### Brief
Set down each entry from the block beneath, exactly as written.

(Excerpts from a dataset)
* * * * * * * * *
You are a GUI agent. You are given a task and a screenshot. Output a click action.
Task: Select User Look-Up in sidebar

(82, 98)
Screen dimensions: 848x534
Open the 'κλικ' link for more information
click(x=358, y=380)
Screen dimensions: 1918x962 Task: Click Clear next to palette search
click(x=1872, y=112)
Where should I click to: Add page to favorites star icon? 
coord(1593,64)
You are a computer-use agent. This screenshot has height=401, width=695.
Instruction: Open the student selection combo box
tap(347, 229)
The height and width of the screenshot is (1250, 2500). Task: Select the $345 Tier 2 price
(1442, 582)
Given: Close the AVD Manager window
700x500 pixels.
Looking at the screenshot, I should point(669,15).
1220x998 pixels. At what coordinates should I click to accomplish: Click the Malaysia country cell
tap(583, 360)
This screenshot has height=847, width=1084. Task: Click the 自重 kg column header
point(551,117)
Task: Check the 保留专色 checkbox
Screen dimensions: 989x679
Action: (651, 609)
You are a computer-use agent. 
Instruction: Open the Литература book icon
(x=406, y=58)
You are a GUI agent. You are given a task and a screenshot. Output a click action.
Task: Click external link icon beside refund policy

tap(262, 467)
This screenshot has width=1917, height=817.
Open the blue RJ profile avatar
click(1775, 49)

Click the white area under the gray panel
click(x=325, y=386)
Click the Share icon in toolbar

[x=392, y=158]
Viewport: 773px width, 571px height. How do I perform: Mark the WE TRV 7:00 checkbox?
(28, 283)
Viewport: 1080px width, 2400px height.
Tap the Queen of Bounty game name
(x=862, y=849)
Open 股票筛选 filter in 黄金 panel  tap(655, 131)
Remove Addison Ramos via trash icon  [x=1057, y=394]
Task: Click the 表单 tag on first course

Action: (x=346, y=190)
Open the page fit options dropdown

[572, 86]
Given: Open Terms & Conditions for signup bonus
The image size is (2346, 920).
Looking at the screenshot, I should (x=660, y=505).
* * * * * * * * *
### Written response
You are a GUI agent. You are given a task and a screenshot. Output a click action.
Task: Select User Look-Up in sidebar

(82, 98)
Screen dimensions: 848x534
Open the 'κλικ' link for more information
click(x=358, y=380)
Screen dimensions: 1918x962 Task: Click Clear next to palette search
click(x=1872, y=112)
Where should I click to: Add page to favorites star icon? 
coord(1593,64)
You are a computer-use agent. This screenshot has height=401, width=695.
Instruction: Open the student selection combo box
tap(347, 229)
The height and width of the screenshot is (1250, 2500). Task: Select the $345 Tier 2 price
(1442, 582)
Given: Close the AVD Manager window
700x500 pixels.
Looking at the screenshot, I should point(669,15).
1220x998 pixels. At what coordinates should I click to accomplish: Click the Malaysia country cell
tap(583, 360)
This screenshot has height=847, width=1084. Task: Click the 自重 kg column header
point(551,117)
Task: Check the 保留专色 checkbox
Screen dimensions: 989x679
Action: (651, 609)
You are a computer-use agent. 
Instruction: Open the Литература book icon
(x=406, y=58)
You are a GUI agent. You are given a task and a screenshot. Output a click action.
Task: Click external link icon beside refund policy

tap(262, 467)
This screenshot has width=1917, height=817.
Open the blue RJ profile avatar
click(1775, 49)

Click the white area under the gray panel
click(x=325, y=386)
Click the Share icon in toolbar

[x=392, y=158]
Viewport: 773px width, 571px height. How do I perform: Mark the WE TRV 7:00 checkbox?
(28, 283)
Viewport: 1080px width, 2400px height.
Tap the Queen of Bounty game name
(x=862, y=849)
Open 股票筛选 filter in 黄金 panel  tap(655, 131)
Remove Addison Ramos via trash icon  [x=1057, y=394]
Task: Click the 表单 tag on first course

Action: (x=346, y=190)
Open the page fit options dropdown

[572, 86]
Given: Open Terms & Conditions for signup bonus
The image size is (2346, 920).
Looking at the screenshot, I should (x=660, y=505).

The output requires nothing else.